We'll take it backstage or set it up in our dressing room, as well as the performance stage, says Cure keyboardist Roger O'Donnell. We might even take it to the bar with us after the show.

The site"s "house page" is graphically based on an old mansion in west England in which the act lived during the recording of its latest album, Wild Mood Swings. The online "house" contains several rooms that the Web surfer can enter, including a lounge, kitchen, and library.

The lounge contains exclusive music by the Cure that has not been released before. For example, users can download the Cure's eight-minute version of the Doors' Hello, I Love You, which was originally recorded for the Elektra 40th-anniversary album Rubaiyat. A shorter rendition of the song was used for the album.

There are some home demos and other completed songs that we will put there, says Smith. We hope to illuminate the evolution of some of our songs. We may put up some older, unreleased stuff, but it will mostly be fan-oriented material.

The lounge also contains an unreleased music video for the Cure's current single, Mint Car.

The latest news and tour information is cookin" in the kitchen, while the library contains audio samples from Wild Mood Swings and the Cure"s catalog of albums. Site visitors who want to purchase any of the Cure"s releases can click on an online link to electronic retailer CDnow.

Cure fans can chat in the conservatory, while the "skeleton closet" contains Web pages individually designed for each band member.

Several rare and personal pictures from the band are scattered throughout the site, which contains an ongoing tour diary, with frequent entries by each band member.

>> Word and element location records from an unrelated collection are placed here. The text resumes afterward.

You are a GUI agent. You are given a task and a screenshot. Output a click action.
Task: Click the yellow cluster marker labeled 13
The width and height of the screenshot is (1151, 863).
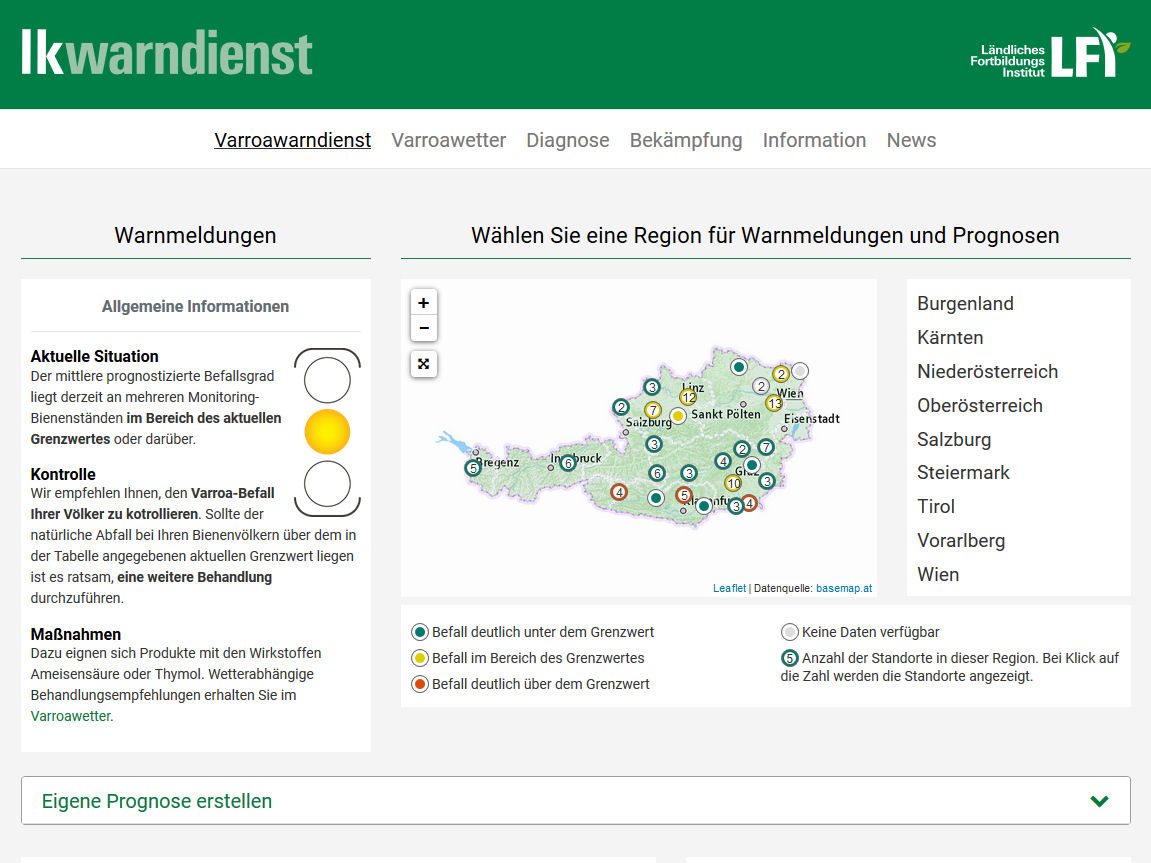click(774, 403)
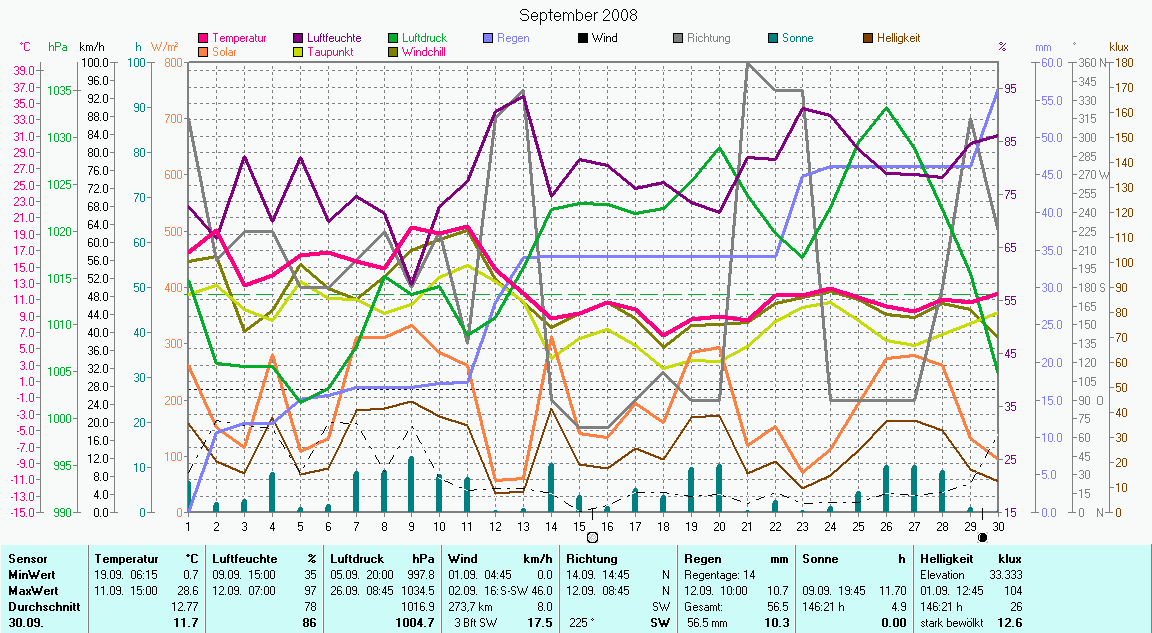Click the orange Solar legend swatch
This screenshot has height=633, width=1152.
coord(203,52)
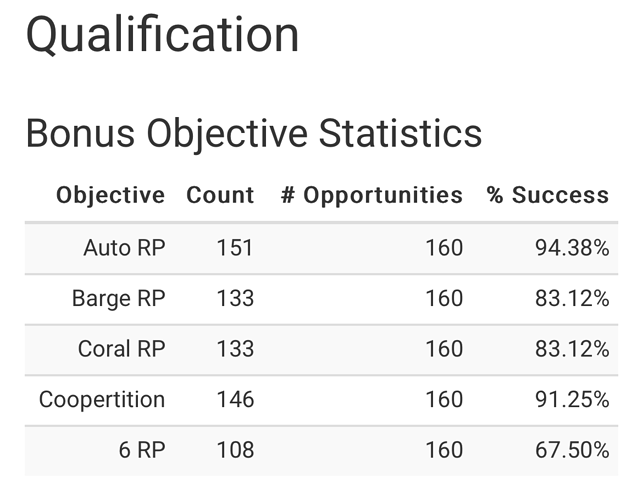Click the % Success column header
Viewport: 642px width, 500px height.
click(548, 195)
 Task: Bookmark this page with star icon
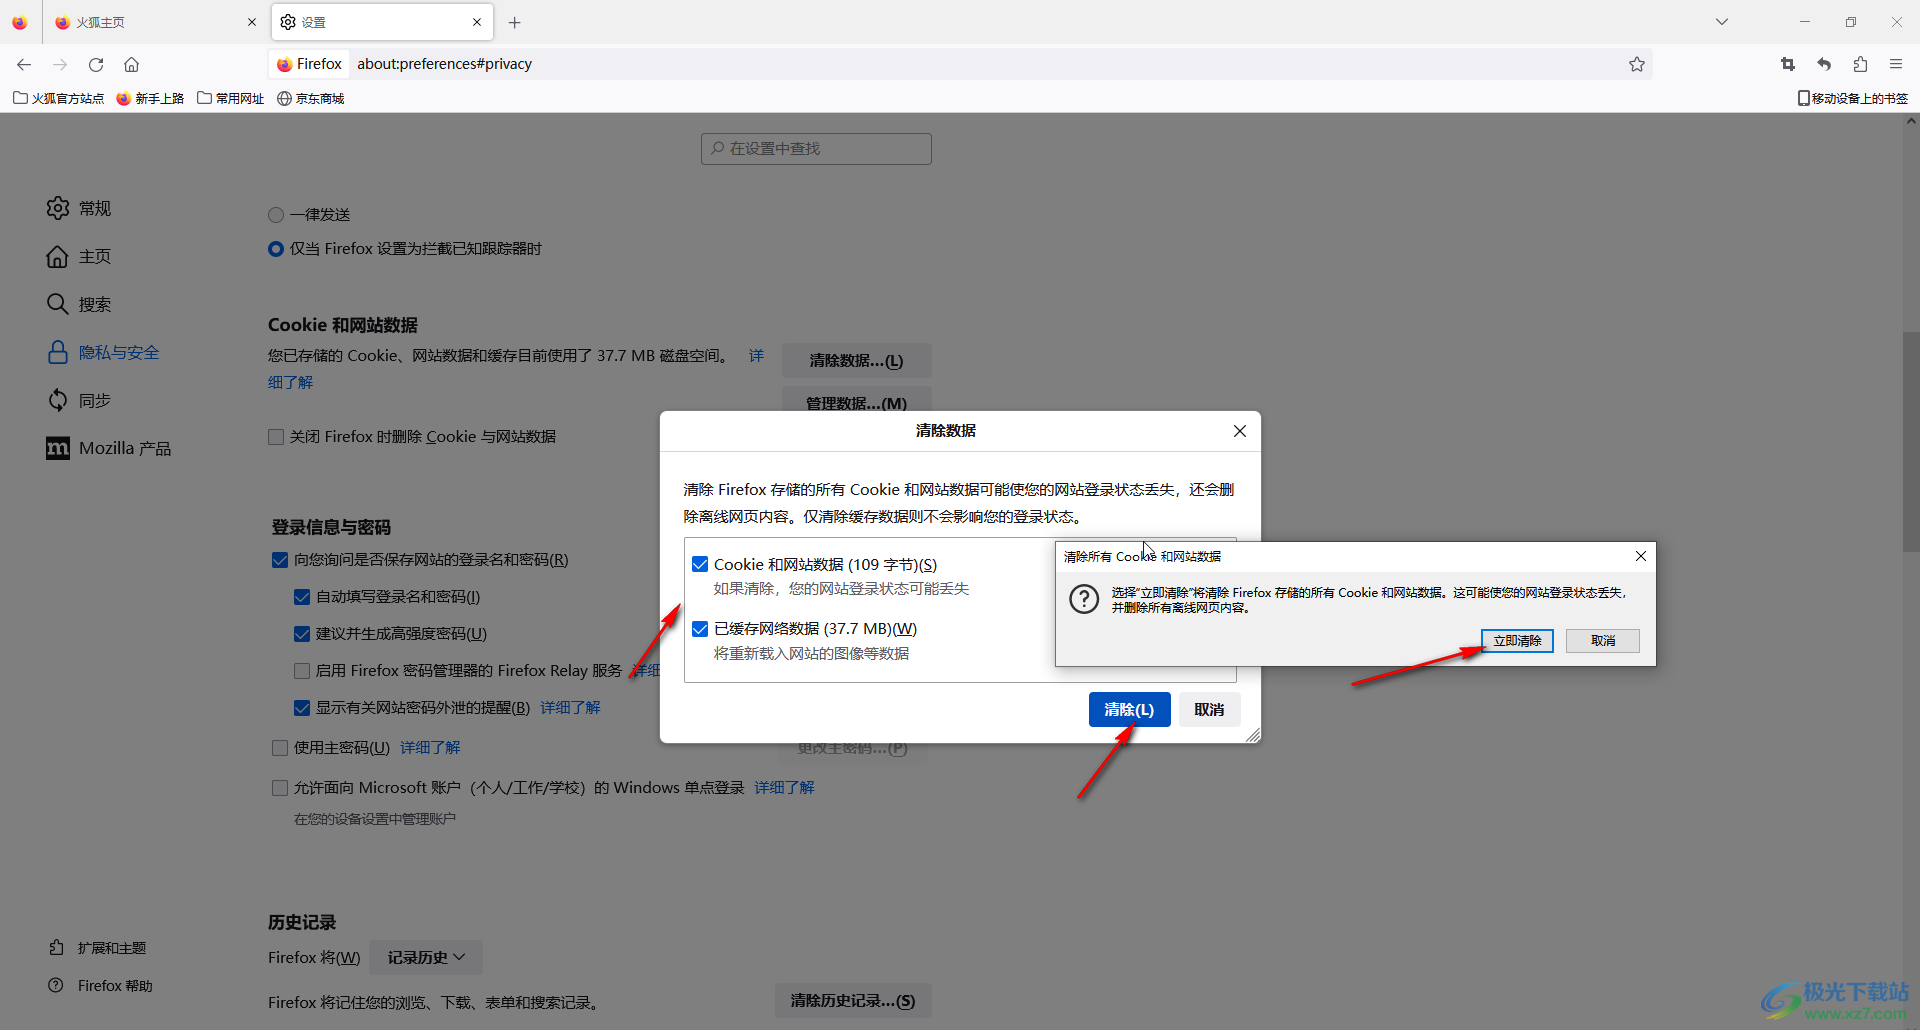[1636, 64]
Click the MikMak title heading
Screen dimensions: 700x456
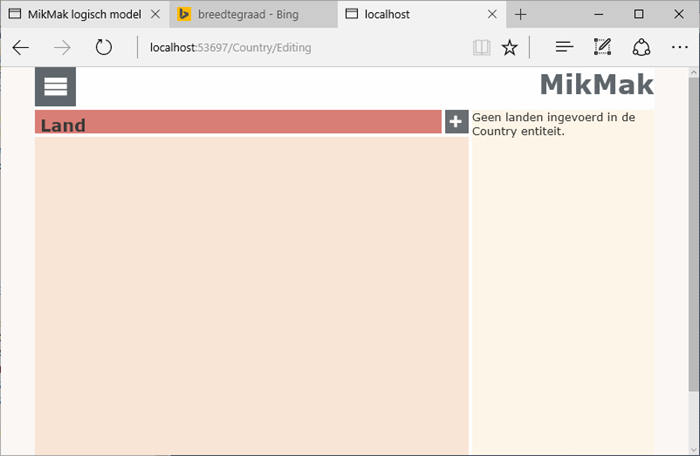point(596,85)
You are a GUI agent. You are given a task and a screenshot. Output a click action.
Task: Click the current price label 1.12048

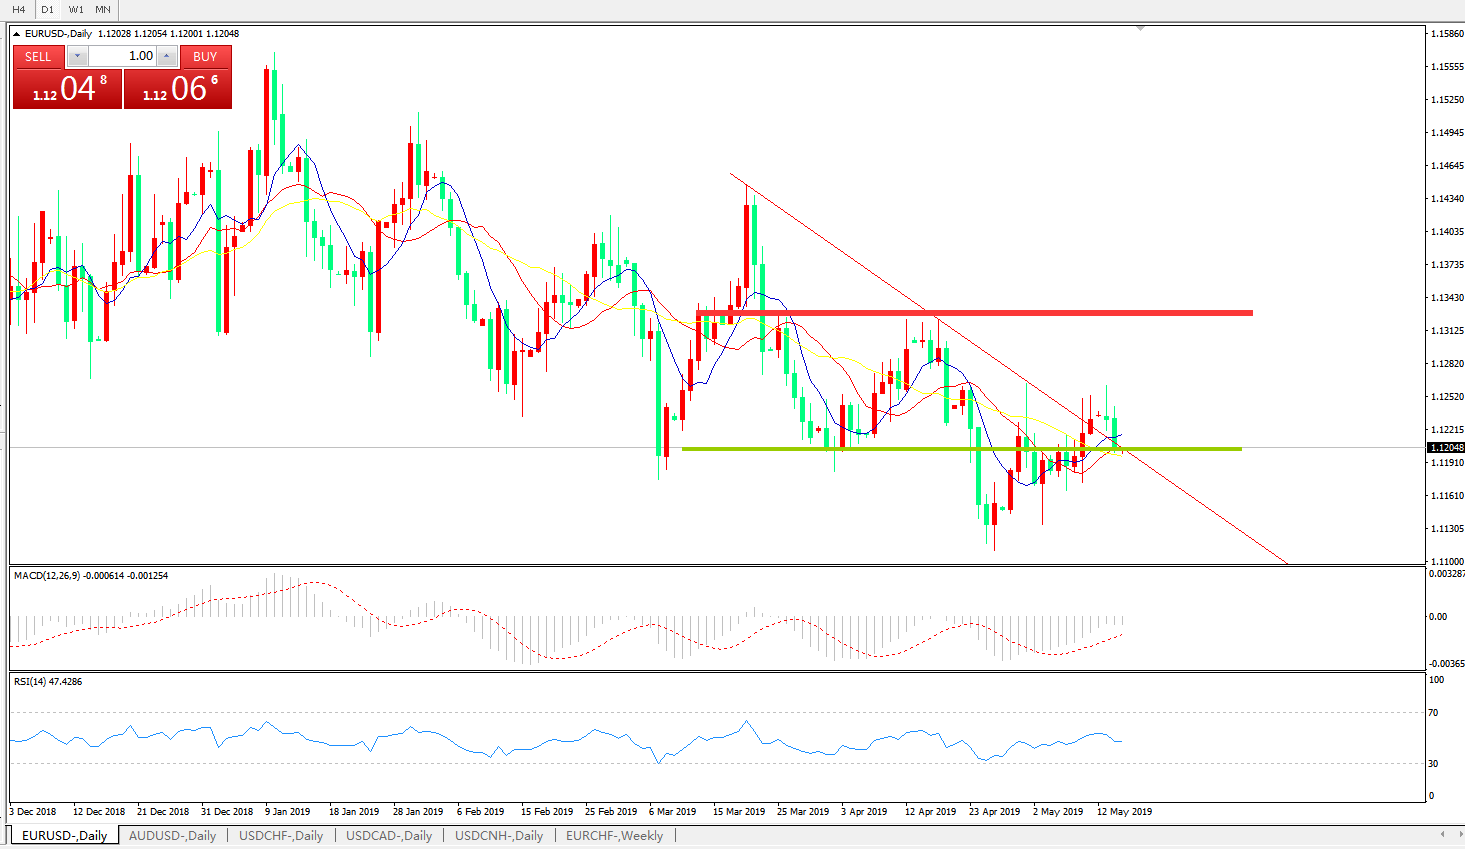tap(1446, 448)
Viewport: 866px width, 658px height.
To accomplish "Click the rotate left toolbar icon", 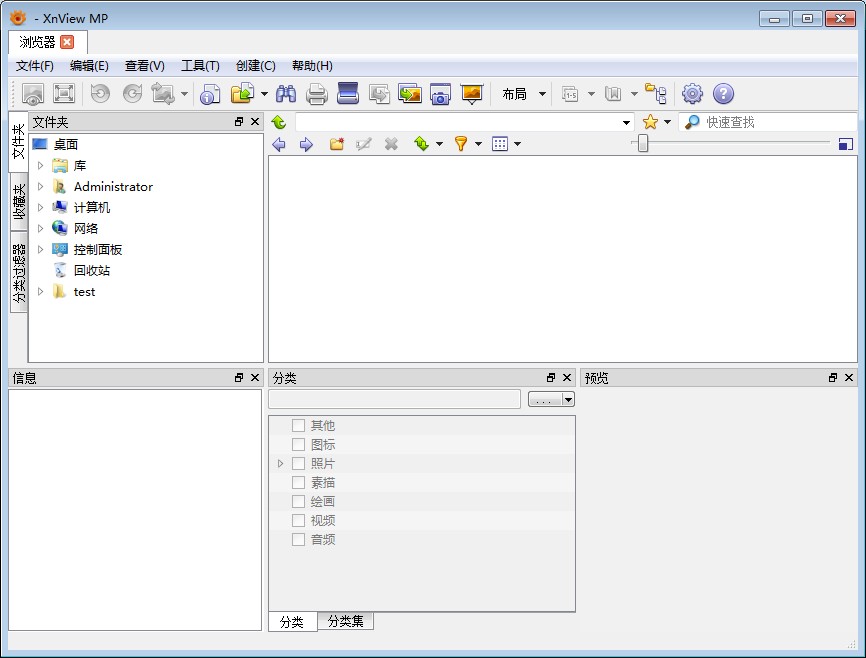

It's rare that artists put so much time and effort into their Web presence, says Nicholas Butterworth, creative director for New York-based SonicNet. This site is unique in that it really reflects the band's personality through their input.

Band members will regularly "log on" to the site and visit with fans in the conservatory chat room. Visitors to the site will instantly know if a member is present if they see a black van parked on the "house page." If a light is on in the window of the house, then Web visitors know that the band is netcasting live video and pictures to the site.

We'll be as hands-on with this Web site as we possibly can be, says O'Donnell, who programmed much of the site; the rest of the group contributed to the site's design.

It's kind of an extension of the punk ethic, he says. We are in complete control of the content. Each member has designed their own room in the house so that it reflects their own personality.

O'Donnell, who rejoined the group for Wild Mood Swings after departing the band in 1990, says that the Cure became more computer-savvy in his absence.

Roger tried to get us into computers back in the late '80s, but we resisted, says Smith. But by the time he came back into the group in '94, we all had laptops.

However, Smith admits that he is not completely convinced that the Internet is ready for "prime time."

The problem with a lot of this technology is how slow it still is, says Smith. It can be incredibly frustrating. Someone may want to find out more about a band but will end up staring at blank space while they wait.

Goodale, the site's executive producer, characterizes the project as state of the art but not experimental.

We wanted to make sure that all the technology used was functional, Goodale says. Robert was concerned about making the Web experience compelling, rather than confusing.

Smith says that he is weary of the potential for both intimacy and isolation on the Internet.

There's a lot of ego in setting something like this up, say Smith. I guess that I still have to adjust to the idea that people might be interested in what I do. I've always resisted that. I've tried to not allow myself to be validated by what I do with the Cure. I've only once been online with Roger and chatted. But I felt uncomfortable because people knew it was me. It is quite difficult for me because, by nature, I want to keep some things distant from other people.

O'Donnell says that the site will likely stay on the Internet even after the band has finished touring in support of its album.

Next year is the band's 20th anniversary, and there's tons of archival stuff that we are looking at releasing to mark that, says O'Donnell. The Internet may be an appropriate place for some of it.